Swap me: If you don’t have enough oats, use cornflakes, shredded coconut or flaked almonds to make up the difference.
Waste wise: You can make this crumble with whatever you have, such as pears, plums or berries.
Apple crumble is an all-time Aussie favourite for good reason – it’s easy to make with basic ingredients and it hits the spot when you need a comforting dessert for the family or an old-fashioned treat for your entertaining menu. It’s perfect to enjoy when apples are in season and great value at Coles, but it’s delicious at any time of year. Whenever you’re craving a homemade apple crumble, just raid the pantry for the crumble topping goodies, grab this recipe and get ready to whip up a classic. Then simply pop it in the oven and in less than 30 minutes you’ll be sinking your spoon through the crumbly topping into that juicy, syrupy fruit filling.

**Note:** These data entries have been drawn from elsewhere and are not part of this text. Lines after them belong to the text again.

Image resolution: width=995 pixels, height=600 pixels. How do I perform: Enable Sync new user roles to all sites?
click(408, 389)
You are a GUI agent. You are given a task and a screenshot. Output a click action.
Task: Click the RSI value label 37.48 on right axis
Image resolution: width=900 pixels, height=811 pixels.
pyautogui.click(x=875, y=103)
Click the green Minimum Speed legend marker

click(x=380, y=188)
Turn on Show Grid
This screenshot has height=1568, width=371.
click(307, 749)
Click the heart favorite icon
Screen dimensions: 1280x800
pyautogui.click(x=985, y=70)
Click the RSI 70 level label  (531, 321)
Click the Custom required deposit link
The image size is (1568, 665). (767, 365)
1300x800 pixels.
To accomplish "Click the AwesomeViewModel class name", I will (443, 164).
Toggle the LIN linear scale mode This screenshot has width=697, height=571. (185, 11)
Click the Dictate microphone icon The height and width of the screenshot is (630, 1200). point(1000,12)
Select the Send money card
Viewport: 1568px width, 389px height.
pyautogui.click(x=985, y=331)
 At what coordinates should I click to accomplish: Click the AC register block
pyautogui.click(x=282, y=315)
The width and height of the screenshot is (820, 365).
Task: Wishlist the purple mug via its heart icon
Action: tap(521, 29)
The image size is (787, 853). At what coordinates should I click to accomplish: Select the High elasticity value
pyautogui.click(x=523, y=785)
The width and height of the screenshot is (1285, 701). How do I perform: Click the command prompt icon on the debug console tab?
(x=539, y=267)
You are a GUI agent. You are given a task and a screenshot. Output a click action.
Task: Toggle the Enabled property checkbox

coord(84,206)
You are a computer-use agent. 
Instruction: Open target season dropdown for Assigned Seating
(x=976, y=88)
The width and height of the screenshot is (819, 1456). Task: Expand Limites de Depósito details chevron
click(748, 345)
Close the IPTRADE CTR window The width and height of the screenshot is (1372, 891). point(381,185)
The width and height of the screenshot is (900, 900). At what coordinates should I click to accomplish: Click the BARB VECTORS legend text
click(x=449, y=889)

The nostalgia factor is high with apple crumble, so it’s not surprising that its history goes back a long way. The story goes that apple crumble replaced apple pie during World War 2 when butter, flour and sugar were rationed and the crumble topping became a low-budget twist on shortcrust pastry. The great thing about apple crumble is that anything goes – you can change up the ingredients in the crumble topping and add different fruits to the apple filling for extra colour and flavour.
Traditional apple crumble recipes are made with butter and lots of sugar, so to create the best apple crumble recipe we’ve made some healthier twists to the basic formula. For the fruit filling, you’ll need to peel, core and chop 4 large apples. Granny Smith apples are the best choice for crumbles because they hold their shape well during cooking, so you won’t end up with a mushy filling. We love the sweet, tangy flavour too. Adding a bunch of rhubarb to the mix gives the filling extra colour, flavour and texture. If you don’t want to use rhubarb, increase the quantity to 6 apples. You can use any combo of fruit you like – try it with pears, plums or berries, too. Making a crumble is a great way to make the most of the best value seasonal fruit at Coles, or to use up whatever you have in the fridge or fruit bowl to help you cut back on food waste. To make this recipe better for you, we’ve reduced the sugar in the filling to 1 tablespoon and added cornflour and unsweetened apple juice to the fruit mixture. These help to create a thick, syrupy fruit mixture for topping with the crumble.
To make the topping, you’ll need a few simple pantry staples. The base ingredient is rolled oats, but you can swap some of these out for other ingredients if you have them – think cornflakes, shredded coconut or flaked almonds. You’ll also need half a cup of wholemeal plain flour and a little sugar – an unrefined sugar such as coconut sugar is great for this, or just use brown sugar. Don’t forget the ground cinnamon – this warm, sweet spice is a classic flavour match for apples in desserts and breakfast dishes. To turn these dry ingredients into a moist crumbly topping, you’ll also need some Nuttelex (or another dairy-free spread) and a spoonful of almond butter.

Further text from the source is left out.